Before we get to the nitty gritty, I want to talk to you about Shrek. Neither a Dot Hill nor a Framestore project, but a lovely illustration of the kind of trouble that the movie business can encounter with actually storing and retrieving something quite as immensely vast as the production materials for a fully CGI movie.
There are, in terms of software versions and systems, three different Shreks: Three different animated entities. They cannot appear on the screen at the same time, because the software platforms used to model and render them are utterly different. Such was the pace of development in the CGI business between the three (and a bit) releases of Shrek, that it would be like trying to put a punched paper tape into an SD card slot.
With that in mind, the typically-dull storage business news about Dot Hill and Framestore becomes a bit more interesting. It's not just a matter of stacking disks in a cabinet and watching the blinkenlights. Indeed, the hothouse pressure world of movie production breaks open the usually quite staid and cautious world of storage design and tiering. It really is a matter of commercial competition for these guys, to be able to tweak how many terabytes, at how many hundreds of gigabits per second, they can sling around in the edit suite.

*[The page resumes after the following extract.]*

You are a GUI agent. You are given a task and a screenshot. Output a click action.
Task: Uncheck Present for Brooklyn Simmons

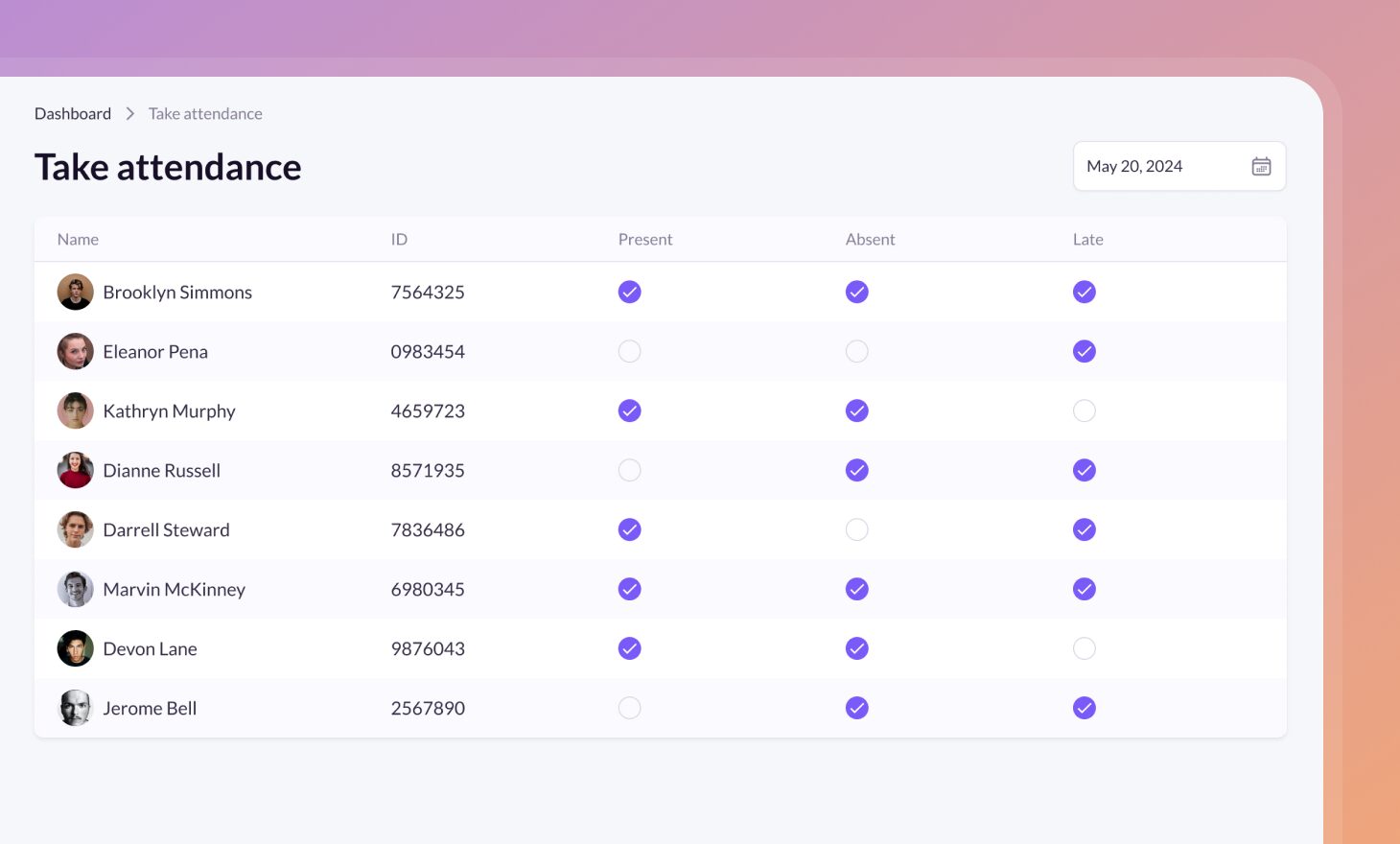coord(629,293)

The job in question is all about how many tiers they have in the storage repertoire, and what the speed of a given tier lets them do in terms of keeping recent work close to hand, because apparently the CGI business is becoming a little bit more iterative than it used to be.
That's a nice way of saying that movie directors can be complete divas, when it comes to changing their mind, and you can't predict very readily what a change of mind might trigger in terms of processing cycles for a CGI house. "Make James Bond a bit paler" is (I suspect) fairly low-stress: "make the explosions more intense" on the other hand, probably ties up the whole compute farm for a fortnight.
The fight-back against that kind of problem is all about tiering and the rules for data management. We are used, in more run-of-the-mill businesses, to thinking about fast storage, for things like SQL databases, and maybe a NAS box or two, and then some tapes.
This is, while crude and old-school, a prize example of tiering. You can keep an awful lot of data on tape, but you can only get to it rather slowly: You can reach a lot of data very fast on fast disks, but it will cost you a lot to keep them all spinning, and they are highly unlikely to be earning their keep while that's happening.